He estado de compras... y he comprado tres cosas. Lo primero: una máquina de escribir. Acabaré el capítulo seis de mi novela y seremos millonarios. La segunda: una estufa. Aquí hay calor humano pero no basta... La tercera: un despertador... porque hay que introducir el tiempo en nuestras vidas... porque nos hace falta disciplina... sobre todo a mí... y porque será la única forma de cronometrar mi tiempo.
[Ópera Prima, Fernando Trueba, 1980]

viernes, 29 de julio de 2016

En la librería...

Pasé toda la tarde en la librería. No había libros en ella; hacía casi medio siglo que no se imprimían. Y yo los esperaba tanto después de los microfilmes en que consistía la biblioteca del Prometeo. No existían. Ya no se podía curiosear en las estanterías, sopesar gruesos tomos en la mano, saborear bien su volumen, que predecía la duración del placer de su lectura. La librería recordaba un laboratorio electrónico. Los libros eran pequeños cristales de contenido acumulado, y se leían con ayuda de un optón. Este incluso se parecía a un libro, aunque sólo tenía una página entre las tapas. Al tocar esta hoja, aparecían por orden las páginas del texto, una tras otra. Pero, según me dijo el robot vendedor, los optones se usaban muy poco. El público prefería los lectones, que leían en voz alta, y era posible elegir la voz, el ritmo y la modulación preferida. Solamente se imprimían en páginas de plástico, que imitaban el papel, algunas publicaciones científicas de audiencia muy reducida. Por ello pude meter en un bolsillo todas mis compras, aunque se trataba de trescientos títulos. Los libros parecían un puñado de granos cristalinos. Escogí varias obras históricas y sociológicas, algo sobre estadística, demografía y psicología: de esto último, lo que me había recomendado la chica del ADAPT. Algunos manuales más voluminosos de matemáticas, que naturalmente no eran voluminosos por su tamaño, sino por su contenido.

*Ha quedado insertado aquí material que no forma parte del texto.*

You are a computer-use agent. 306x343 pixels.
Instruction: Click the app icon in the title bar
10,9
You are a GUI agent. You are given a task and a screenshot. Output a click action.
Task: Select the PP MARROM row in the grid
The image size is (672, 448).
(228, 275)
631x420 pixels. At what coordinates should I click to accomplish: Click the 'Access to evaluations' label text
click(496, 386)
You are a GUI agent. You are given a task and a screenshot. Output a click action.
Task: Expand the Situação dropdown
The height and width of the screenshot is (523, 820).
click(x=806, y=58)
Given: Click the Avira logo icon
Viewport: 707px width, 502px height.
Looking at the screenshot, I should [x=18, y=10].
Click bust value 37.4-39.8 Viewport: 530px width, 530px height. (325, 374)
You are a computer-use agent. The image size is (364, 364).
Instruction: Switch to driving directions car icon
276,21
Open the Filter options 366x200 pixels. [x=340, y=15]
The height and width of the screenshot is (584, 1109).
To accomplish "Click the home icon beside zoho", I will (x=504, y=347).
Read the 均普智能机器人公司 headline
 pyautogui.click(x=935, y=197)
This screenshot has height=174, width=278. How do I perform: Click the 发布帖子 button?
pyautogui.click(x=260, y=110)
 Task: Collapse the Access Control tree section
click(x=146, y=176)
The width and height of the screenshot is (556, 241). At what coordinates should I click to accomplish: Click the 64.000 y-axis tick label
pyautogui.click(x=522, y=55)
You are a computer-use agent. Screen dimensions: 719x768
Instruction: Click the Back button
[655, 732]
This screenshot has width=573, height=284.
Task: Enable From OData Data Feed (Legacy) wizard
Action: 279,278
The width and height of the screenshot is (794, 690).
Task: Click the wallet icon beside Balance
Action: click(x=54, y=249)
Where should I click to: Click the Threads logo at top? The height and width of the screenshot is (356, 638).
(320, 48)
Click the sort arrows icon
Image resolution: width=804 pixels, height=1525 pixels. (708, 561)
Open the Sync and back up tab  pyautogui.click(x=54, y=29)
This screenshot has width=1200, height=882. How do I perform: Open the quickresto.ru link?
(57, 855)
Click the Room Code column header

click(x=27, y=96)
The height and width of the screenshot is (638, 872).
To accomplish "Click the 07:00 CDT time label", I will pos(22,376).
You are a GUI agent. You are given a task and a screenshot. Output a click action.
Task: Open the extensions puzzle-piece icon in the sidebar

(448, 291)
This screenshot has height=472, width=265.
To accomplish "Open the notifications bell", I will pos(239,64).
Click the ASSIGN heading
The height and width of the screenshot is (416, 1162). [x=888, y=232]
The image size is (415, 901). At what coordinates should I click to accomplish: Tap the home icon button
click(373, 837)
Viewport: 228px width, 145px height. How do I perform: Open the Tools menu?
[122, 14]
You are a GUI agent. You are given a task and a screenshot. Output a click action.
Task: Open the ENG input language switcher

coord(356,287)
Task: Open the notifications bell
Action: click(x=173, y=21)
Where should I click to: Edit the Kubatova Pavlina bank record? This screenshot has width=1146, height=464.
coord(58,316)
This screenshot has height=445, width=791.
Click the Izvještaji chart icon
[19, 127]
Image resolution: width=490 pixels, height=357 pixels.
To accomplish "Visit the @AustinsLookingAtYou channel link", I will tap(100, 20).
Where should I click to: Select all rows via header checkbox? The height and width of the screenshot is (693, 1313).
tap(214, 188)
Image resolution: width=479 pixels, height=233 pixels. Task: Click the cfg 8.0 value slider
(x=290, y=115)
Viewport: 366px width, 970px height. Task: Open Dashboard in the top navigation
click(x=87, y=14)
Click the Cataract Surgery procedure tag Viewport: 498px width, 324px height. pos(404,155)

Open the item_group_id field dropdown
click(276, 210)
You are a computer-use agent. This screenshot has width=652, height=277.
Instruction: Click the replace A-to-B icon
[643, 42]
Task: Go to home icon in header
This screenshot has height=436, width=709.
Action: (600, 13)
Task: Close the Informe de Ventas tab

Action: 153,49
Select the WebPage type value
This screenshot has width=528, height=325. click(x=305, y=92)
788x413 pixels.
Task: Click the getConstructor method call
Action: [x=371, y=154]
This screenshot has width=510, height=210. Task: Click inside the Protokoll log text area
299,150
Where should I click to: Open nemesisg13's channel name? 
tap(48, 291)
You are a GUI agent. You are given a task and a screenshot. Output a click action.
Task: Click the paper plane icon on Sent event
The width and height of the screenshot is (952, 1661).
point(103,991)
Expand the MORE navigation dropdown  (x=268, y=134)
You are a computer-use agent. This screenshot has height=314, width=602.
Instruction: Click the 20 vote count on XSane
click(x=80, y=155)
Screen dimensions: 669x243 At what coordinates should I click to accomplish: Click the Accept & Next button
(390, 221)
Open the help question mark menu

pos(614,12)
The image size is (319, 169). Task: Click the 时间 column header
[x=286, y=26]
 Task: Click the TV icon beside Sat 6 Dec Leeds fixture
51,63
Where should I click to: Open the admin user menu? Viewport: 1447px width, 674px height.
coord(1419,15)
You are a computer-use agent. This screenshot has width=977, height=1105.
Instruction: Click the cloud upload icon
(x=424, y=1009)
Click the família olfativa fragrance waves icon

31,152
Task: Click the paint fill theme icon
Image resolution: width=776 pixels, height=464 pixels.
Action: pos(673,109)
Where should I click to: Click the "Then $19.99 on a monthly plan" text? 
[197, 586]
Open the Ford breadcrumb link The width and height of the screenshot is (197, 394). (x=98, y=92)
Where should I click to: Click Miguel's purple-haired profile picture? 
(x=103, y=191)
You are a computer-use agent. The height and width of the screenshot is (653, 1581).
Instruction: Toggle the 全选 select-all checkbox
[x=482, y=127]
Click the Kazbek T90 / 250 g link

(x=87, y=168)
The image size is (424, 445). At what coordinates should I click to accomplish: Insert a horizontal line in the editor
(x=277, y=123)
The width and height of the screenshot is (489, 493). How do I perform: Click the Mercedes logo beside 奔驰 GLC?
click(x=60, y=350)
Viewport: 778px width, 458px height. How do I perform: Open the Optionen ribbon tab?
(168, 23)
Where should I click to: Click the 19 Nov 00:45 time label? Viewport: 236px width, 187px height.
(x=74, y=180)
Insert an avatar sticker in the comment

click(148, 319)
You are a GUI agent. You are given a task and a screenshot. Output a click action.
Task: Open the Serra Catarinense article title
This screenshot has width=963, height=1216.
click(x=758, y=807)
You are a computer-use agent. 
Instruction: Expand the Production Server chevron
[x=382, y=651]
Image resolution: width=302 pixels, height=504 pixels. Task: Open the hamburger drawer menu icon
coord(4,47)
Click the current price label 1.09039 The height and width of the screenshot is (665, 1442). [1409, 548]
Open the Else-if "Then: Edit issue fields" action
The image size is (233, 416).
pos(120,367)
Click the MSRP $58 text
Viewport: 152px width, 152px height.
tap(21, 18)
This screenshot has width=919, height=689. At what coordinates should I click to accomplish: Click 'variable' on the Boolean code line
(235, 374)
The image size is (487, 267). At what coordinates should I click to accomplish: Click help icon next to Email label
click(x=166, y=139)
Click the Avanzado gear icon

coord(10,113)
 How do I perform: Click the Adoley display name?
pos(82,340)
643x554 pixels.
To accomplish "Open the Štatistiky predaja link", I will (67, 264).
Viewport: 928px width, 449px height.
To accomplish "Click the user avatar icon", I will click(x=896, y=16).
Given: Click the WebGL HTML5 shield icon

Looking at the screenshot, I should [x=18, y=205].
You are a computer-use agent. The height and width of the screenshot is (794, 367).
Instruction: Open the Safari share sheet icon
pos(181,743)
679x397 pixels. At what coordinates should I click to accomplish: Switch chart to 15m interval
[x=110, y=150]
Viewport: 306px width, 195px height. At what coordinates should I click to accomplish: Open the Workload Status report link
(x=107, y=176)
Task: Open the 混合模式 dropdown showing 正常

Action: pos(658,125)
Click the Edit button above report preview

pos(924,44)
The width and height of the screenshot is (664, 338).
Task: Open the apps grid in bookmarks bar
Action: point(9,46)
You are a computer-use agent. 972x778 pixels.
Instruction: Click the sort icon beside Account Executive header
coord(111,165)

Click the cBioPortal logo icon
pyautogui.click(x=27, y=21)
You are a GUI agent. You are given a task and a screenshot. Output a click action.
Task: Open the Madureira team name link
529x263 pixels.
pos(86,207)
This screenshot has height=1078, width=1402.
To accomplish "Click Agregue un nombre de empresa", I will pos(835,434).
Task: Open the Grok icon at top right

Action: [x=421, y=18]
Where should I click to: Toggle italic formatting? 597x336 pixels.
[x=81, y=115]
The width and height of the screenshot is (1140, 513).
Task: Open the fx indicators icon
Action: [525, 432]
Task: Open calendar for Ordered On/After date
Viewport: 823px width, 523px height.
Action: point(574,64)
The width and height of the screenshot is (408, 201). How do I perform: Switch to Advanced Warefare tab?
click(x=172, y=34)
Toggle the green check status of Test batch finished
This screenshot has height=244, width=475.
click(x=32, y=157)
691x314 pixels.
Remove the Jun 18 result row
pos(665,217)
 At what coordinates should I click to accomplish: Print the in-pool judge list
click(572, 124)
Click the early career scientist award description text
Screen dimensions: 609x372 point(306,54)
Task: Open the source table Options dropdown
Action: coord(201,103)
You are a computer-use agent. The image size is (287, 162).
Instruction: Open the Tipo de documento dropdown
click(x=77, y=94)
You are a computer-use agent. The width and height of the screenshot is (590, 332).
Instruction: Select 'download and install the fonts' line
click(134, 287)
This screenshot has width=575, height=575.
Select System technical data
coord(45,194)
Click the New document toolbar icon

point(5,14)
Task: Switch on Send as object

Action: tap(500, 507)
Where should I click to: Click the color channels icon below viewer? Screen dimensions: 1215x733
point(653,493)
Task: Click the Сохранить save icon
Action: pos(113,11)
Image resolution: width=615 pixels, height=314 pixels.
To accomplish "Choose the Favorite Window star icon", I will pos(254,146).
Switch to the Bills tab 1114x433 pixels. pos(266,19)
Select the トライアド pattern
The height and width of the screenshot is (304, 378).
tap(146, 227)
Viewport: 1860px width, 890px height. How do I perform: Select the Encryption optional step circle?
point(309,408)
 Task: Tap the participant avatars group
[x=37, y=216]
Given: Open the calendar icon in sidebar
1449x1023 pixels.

El robot que me atendió era él mismo una enciclopedia; según me dijo, estaba en comunicación directa mediante catálogos electrónicos con todas las obras del mundo. En la librería sólo se encontraban "ejemplares" únicos de libros, y cuando alguien los necesitaba, el contenido de la obra requerida se fijaba en un pequeño cristal.
Los originales -matrices de cristal- no podían verse: estaban detrás de placas de acero esmaltadas, de color azul pálido. Así pues, el libro se imprimía, por así decirlo, cada vez que alguien lo necesitaba. Habían dejado de existir los problemas de edición, de tirada o de que un libro se agotase. Era realmente un gran éxito. Pero yo lo sentía por los libros. Cuando me enteré de que había tiendas de libros antiguos de papel, las busqué y encontré una. Tuve una decepción: apenas había literatura científica. Novelas, algunos libros para niños y un par de años de viejas revistas.
Compré (sólo había que pagar por los libros viejos) unos cuentos de cuarenta años atrás para saber a qué llamaban cuentos hoy en día, y entonces fui a una tienda de artículos deportivos. [...]

De la novela Retorno de las estrellas [1961] del escritor polaco Stanisław Lem [1921-2006].